Clinical Characteristics and Survival Data of Korean Malignant Melanoma in Situ:A Single-Center Experience with 156 Patients (2008∼2021)
- Author:
Jin Seon BANG
1
;
Jin Ho KIM
;
Do Young PARK
;
Seok-Jong LEE
;
Nam Gyoung HA
;
Dae-Lyong HA
;
Yong Hyun JANG
;
Weon Ju LEE
;
Jun Young KIM
Author Information
1. Department of Dermatology, School of Medicine, Kyungpook National University, Daegu, Korea
- Publication Type:Original Article
- From:Korean Journal of Dermatology
2026;64(1):10-17
- CountryRepublic of Korea
- Language:English
-
Abstract:
Background:Although patients with malignant melanoma in situ (MIS) have a high survival rate, a risk of recurrence or upstaging remains. Thus, a comprehensive understanding of its prognosis is essential for optimal patient management.

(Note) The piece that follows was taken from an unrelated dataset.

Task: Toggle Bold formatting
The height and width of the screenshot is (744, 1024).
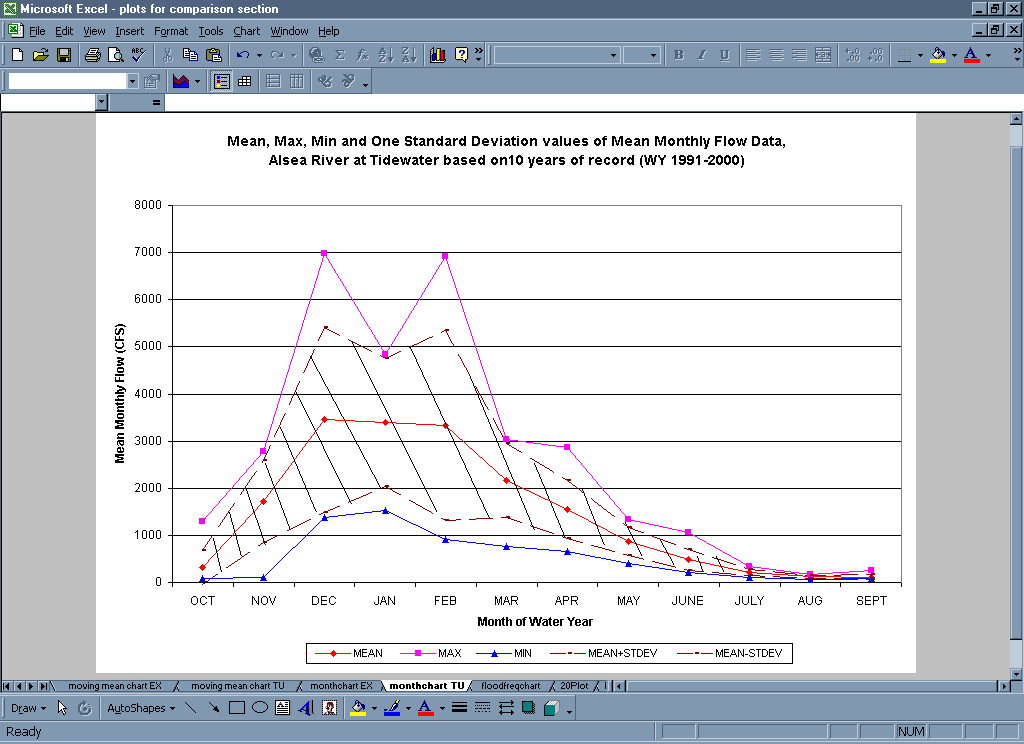Action: click(x=678, y=55)
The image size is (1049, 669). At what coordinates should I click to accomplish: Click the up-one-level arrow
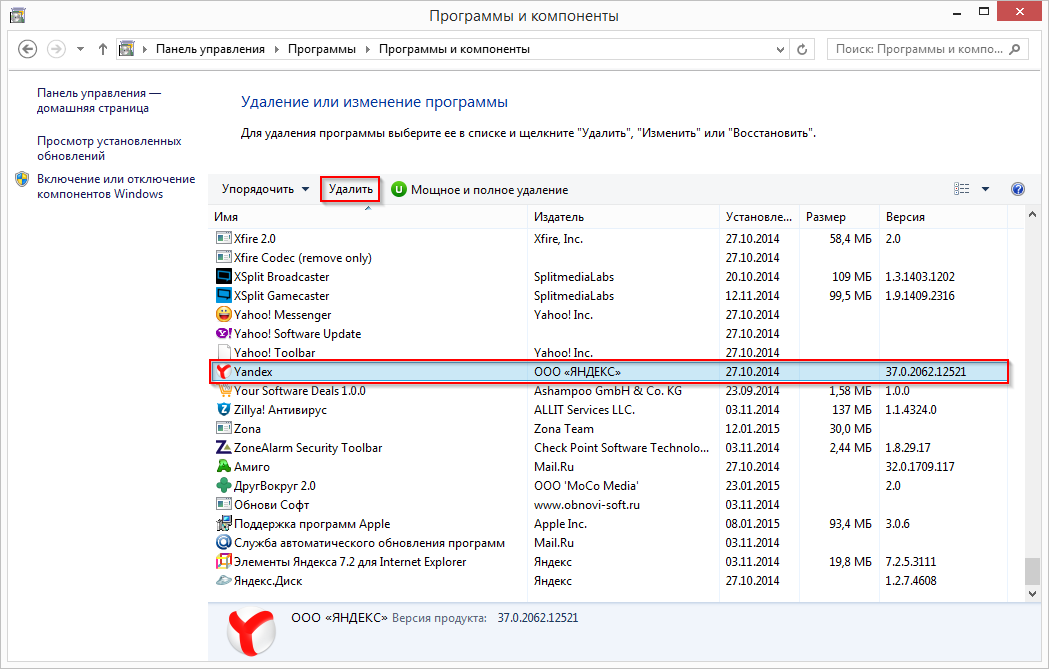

Objective:To investigate the clinical characteristics and survival outcomes of Korean patients with MIS.
Methods:We retrospectively analyzed the medical records and photographs of patients with MIS treated at a single tertiary center between 2008 and 2021. Clinical features, including diagnosis, treatment, recurrence, and mortality, were examined.
Results:A total of 156 patients with MIS were included, with a mean age of 59.3 years. The most common subtype was acral lentiginous melanoma (80.8%). Delayed diagnosis was associated with subungual MIS (SUMis; p <0.05). Among the subtypes other than SUMis, 77.3% met three or more of the ABCD criteria for melanoma.Hutchinson’s sign was observed in 67.3% of cases of SUMis. Ulceration was present in only two cases (1.3%).Recurrence occurred in nine patients (5.8%), with four (2.6%) experiencing relapse after 5 years. Upstaging was observed in two patients (1.3%) due to intralymphatic or regional nodal metastasis occurring at 19 and 10 months post-treatment. The 5-year and 10-year melanoma-specific/overall survival rates were 100.0/96.9% and 100.0/89.0%, respectively.
Conclusion:Although the survival rates of patients with MIS are high, long-term and close follow-up after treatment is essential because of the possibility of late recurrence and rare instances of intralymphatic or regional nodal metastasis. Additionally, the presence of clinical ulceration is highly suggestive of invasive melanoma.